_Task_: Show each line from the records below in which the word "computer" occurs.

Dataset excerpts
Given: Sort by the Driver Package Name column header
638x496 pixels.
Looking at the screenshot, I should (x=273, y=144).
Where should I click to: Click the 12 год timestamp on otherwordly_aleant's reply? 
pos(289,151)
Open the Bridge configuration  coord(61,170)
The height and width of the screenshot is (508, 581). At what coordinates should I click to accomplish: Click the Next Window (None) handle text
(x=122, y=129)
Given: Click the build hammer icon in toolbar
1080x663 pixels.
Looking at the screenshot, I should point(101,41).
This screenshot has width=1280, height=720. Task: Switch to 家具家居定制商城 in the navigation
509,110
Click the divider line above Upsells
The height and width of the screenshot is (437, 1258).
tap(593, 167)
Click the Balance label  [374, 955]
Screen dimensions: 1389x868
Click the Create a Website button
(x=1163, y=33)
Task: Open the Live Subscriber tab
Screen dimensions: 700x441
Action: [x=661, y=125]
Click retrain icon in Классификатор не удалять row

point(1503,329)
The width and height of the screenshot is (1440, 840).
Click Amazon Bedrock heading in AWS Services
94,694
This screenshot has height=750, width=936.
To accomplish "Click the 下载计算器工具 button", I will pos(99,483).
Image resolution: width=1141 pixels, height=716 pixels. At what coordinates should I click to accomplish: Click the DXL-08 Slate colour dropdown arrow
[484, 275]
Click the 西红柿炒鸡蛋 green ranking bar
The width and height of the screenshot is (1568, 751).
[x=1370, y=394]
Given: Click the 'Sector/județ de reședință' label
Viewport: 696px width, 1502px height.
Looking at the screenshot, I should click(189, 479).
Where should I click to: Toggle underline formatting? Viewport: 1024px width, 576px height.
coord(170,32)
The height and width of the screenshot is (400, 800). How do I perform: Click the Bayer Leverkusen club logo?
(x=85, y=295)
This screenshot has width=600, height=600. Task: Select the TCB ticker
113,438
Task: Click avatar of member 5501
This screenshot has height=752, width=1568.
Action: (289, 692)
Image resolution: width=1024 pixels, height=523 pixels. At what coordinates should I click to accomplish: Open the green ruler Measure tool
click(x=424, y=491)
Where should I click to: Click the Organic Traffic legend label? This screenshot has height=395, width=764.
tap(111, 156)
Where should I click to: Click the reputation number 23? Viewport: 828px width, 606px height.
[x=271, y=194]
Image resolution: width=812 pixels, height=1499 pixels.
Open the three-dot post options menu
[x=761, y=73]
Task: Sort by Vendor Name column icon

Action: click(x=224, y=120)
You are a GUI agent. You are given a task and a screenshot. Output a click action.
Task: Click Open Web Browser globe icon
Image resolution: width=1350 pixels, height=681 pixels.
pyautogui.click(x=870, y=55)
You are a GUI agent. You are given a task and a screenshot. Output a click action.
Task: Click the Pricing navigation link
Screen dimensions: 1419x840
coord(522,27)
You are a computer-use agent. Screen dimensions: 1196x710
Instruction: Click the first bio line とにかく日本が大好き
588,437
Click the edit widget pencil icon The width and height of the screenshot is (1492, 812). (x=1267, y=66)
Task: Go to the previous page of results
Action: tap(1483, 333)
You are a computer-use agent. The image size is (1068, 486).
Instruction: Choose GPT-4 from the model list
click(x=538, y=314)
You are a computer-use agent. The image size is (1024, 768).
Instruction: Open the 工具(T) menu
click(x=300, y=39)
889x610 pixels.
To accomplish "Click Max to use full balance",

_Output of the exercise_:
You are a computer-use agent. Screen dimensions: 1196x710
You are a computer-use agent. The image size is (1068, 486).
You are a computer-use agent. The image size is (1024, 768).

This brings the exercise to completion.